Constitution nationale de l’Argentine

Article 31

La présente Constitution, les lois de la Nation adoptées en sa conséquence par le Congrès et les traités signés avec les puissances étrangères forment la loi suprême de la Nation; les autorités de chaque province sont tenues de s’y conformer, nonobstant toute disposition contraire contenue dans les lois ou constitutions provinciales sauf, pour la province de Buenos Aires, les traités ratifiés après le Pacte du 11 novembre 1859. 

Article 75, paragraphe 22

(…) Les traités et concordats possèdent un rang supérieur aux lois. Dans leurs conditions d’application, la Déclaration américaine des droits et devoirs de l’homme; la Déclaration universelle des droits de l’homme; la Convention américaine relative aux droits de l’homme; le Pacte international relatif aux droits économiques, sociaux et culturels; le Pacte international relatif aux droits civils et politiques et son protocole facultatif; la Convention pour la prévention et la répression du crime de génocide; la Convention internationale sur l’élimination de toutes les formes de discrimination raciale; la Convention sur l’élimination de toutes les formes de discrimination à l’égard des femmes; la Convention contre la torture et autres peines ou traitements cruels, inhumains ou dégradants et la Convention relative aux droits de l’enfant ont rang constitutionnel, ne dérogent à aucun article de la première partie de la présente Constitution et doivent être considérés complémentaires des droits et garanties reconnus par celle-ci. (…)

Pays:
Argentine
Sujet:
Protection contre la discrimination dans l’emploi et la profession , Liberté syndicale
Type d’utilisation du droit international:
Résolution directe du litige sur le fondement du droit international
Type d’instruments utilisés:

Traités ratifiés;1 travaux des organes de contrôle internationaux2

Liberté syndicale/ Conditions d’exercice des activités syndicales/ Protection syndicale/ Protection syndicale accordée uniquement aux représentants de syndicats ayant le statut syndical/ Résolution directe du litige sur le fondement du droit international

La demanderesse, représentante syndicale, a demandé l’annulation de la sanction disciplinaire de suspension et du changement de lieu de travail, décidés par son employeur, l’Armée argentine, sans autorisation judiciaire préalable. La demanderesse alléguait que cette autorisation était nécessaire, car en tant que présidente de l’Association des professionnels de santé de l’hôpital naval et membre titulaire du Conseil fédéral de la Fédération syndicale des médecins de la capitale fédérale, elle devait bénéficier de la protection syndicale consacrée par la constitution et établie par la loi qui garantit que « les travailleurs protégés par les garanties prévues [à l’article 48, qui énonce les garanties pour les travailleurs occupant des « fonctions électives ou représentatives dans des associations syndicales dotées du statut syndical »] ne peuvent pas être licenciés ou suspendus et leurs conditions d’emploi ne peuvent pas être modifiées, à moins d’une résolution judiciaire préalable qui les prive de cette garantie [...] ».
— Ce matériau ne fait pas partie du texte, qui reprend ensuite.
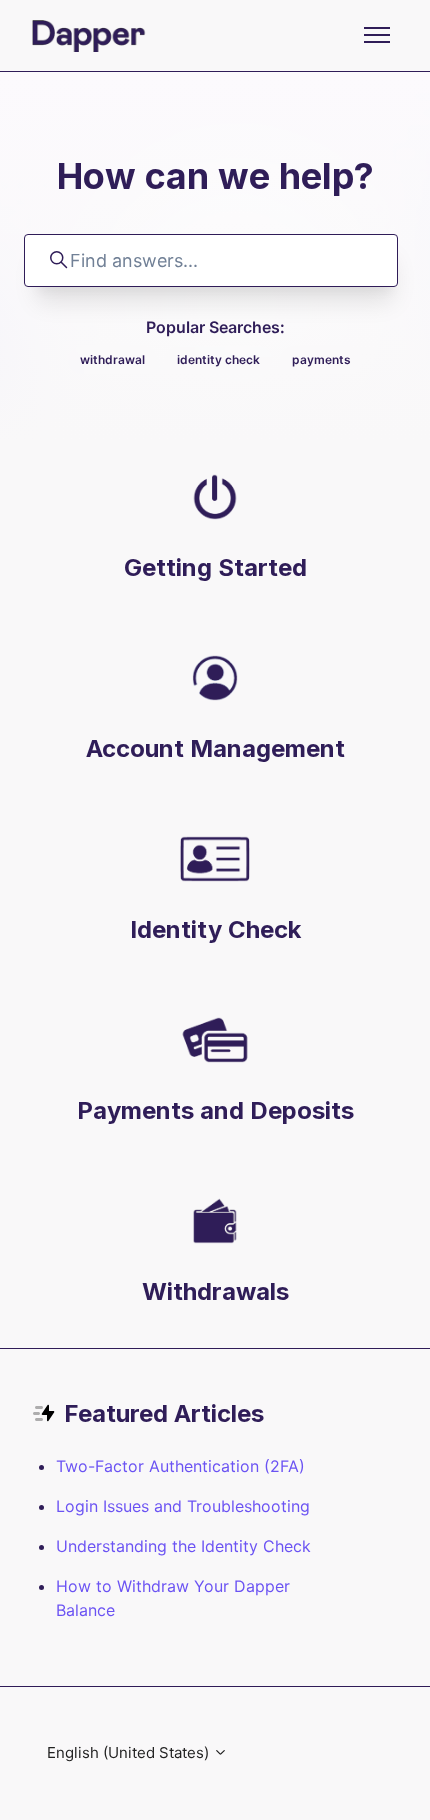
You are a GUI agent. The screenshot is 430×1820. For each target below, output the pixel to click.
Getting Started (215, 567)
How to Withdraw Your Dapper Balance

Tant le juge de première instance que la Cour d’appel ont soutenu qu’il était impossible de donner effet à la protection syndicale, parce que la demanderesse appartenait à un syndicat « simplement enregistré », qui était supplanté dans la représentation du personnel par un autre syndicat doté du statut syndical et que ce sont les représentants de cette entité qui bénéficiaient de la protection syndicale, conformément à l’article 52 de la loi sur les associations syndicales.

Pour résoudre l’affaire, la Cour suprême a fait allusion, premièrement, à sa propre jurisprudence, étant donné que l’affaire du 11 novembre 2008, « Association des travailleurs de l’État c. ministère du Travail », constitue un précédent important pour le sujet à traiter. Dans cette affaire, la Cour avait établi que l’article 41 a) de la loi 23551 était inconstitutionnel, car il accordait certains privilèges aux syndicats ayant le caractère de plus grande représentativité, au détriment de l’activité des syndicats simplement enregistrés qui opéraient totalement ou partiellement dans le même domaines.

La Cour a cité la jurisprudence de la Cour interaméricaine des droits de l’homme, afin de souligner l’obligation de protection de la part de l’État en matière de liberté syndicale, qu’elle a comparée à la disposition de l’article 52 de la loi sur les associations syndicales, pour conclure à un manquement à cette obligation :

« On pourrait dire, selon les termes de la Cour interaméricaine des droits de l’homme qui se réfèrent à la liberté syndicale et à la liberté d’association, prévues à l’article 16 de la Convention américaine relative aux droits de l’homme, qu’à l’obligation « négative » de non-ingérence de la part de l’État se juxtapose une obligation « positive » pour ce même État, qui consiste à adopter les mesures appropriées pour protéger et préserver l’exercice de l’activité syndicale “sans crainte” pour les représentants syndicaux, d’autant plus que, dans le cas contraire, “la capacité des groupements à s’organiser afin de protéger leurs intérêts pourrait être réduite”.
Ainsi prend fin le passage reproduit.